Il s'ensuit que la cour ne pourra que confirmer l'ordonnance entreprise qui a dit n'y avoir lieu à sursis à statuer.
La SA Sobovi, qui succombe en son appel, sera condamnée à payer à la SCP [F] Baujet, ès qualités de liquidateur de la SCA M. [P] la somme de 1500 euros, sur le fondement de l'article 700 du code de procédure civile,outre les entiers dépens de l'instance.

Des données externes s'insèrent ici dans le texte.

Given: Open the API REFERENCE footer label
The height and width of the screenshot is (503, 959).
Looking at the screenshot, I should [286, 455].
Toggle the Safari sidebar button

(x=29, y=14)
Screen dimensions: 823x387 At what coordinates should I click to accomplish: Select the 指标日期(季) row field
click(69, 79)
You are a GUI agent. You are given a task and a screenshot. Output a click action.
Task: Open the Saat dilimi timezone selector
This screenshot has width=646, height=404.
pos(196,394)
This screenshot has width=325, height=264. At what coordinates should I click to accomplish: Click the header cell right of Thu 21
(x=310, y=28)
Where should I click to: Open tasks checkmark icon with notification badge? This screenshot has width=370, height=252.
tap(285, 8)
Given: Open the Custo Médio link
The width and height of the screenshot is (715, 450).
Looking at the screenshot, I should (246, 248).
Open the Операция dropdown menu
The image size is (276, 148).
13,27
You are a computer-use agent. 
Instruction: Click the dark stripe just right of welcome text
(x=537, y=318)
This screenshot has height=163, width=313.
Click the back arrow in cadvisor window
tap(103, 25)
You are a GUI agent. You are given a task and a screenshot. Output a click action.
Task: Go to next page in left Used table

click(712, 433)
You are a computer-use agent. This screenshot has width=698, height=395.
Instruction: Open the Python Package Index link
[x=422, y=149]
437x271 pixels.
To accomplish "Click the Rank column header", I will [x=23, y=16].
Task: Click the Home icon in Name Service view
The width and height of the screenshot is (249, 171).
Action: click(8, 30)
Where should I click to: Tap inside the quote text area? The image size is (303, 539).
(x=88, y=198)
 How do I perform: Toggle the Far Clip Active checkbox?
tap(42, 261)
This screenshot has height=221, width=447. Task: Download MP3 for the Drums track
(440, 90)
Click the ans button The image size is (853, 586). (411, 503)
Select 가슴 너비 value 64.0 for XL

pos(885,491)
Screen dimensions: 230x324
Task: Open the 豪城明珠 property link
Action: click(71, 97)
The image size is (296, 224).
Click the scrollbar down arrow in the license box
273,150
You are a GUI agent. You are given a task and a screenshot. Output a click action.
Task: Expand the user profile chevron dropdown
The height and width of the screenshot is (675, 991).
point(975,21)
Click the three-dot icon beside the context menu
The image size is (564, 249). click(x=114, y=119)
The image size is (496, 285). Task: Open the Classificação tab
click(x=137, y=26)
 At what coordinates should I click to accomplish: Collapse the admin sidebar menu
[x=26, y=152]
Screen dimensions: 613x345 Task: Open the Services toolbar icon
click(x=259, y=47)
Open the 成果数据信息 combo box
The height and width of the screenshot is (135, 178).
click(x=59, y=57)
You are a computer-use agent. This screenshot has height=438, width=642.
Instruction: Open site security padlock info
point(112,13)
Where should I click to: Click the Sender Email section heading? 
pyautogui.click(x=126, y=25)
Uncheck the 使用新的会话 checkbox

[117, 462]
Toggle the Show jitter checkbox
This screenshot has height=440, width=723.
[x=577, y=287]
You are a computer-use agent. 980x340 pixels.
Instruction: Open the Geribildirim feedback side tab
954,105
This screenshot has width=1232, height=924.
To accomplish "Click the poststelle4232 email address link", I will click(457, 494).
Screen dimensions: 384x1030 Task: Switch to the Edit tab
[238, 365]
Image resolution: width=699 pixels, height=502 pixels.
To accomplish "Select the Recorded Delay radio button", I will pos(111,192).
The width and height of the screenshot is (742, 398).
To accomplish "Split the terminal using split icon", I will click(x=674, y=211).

Elle sera pour sa part déboutée de ses demandes formées à ces titres.
PAR CES MOTIFS:
La cour, statuant publiquement, par décision contradictoire, mise à disposition au greffe et en dernier ressort,
Dans les limites de l'appel,
Confirme l'ordonnance entreprise,
Y ajoutant,
Condamne le SA Sobovi à payer à la SCP [F] Baujet, ès qualités de liquidateur de la SCA M. [P] la somme de 1500 euros, sur le fondement de l'article 700 du code de procédure civile,outre les entiers dépens de l'instance.
Déboute la SA Sobovi de ses demandes formées à ces titres.
Le présent arrêt a été signé par Monsieur Jacques BOUDY, président, et par Madame Audrey COLLIN, greffier, auquel la minute de la décision a été remise par le magistrat signataire.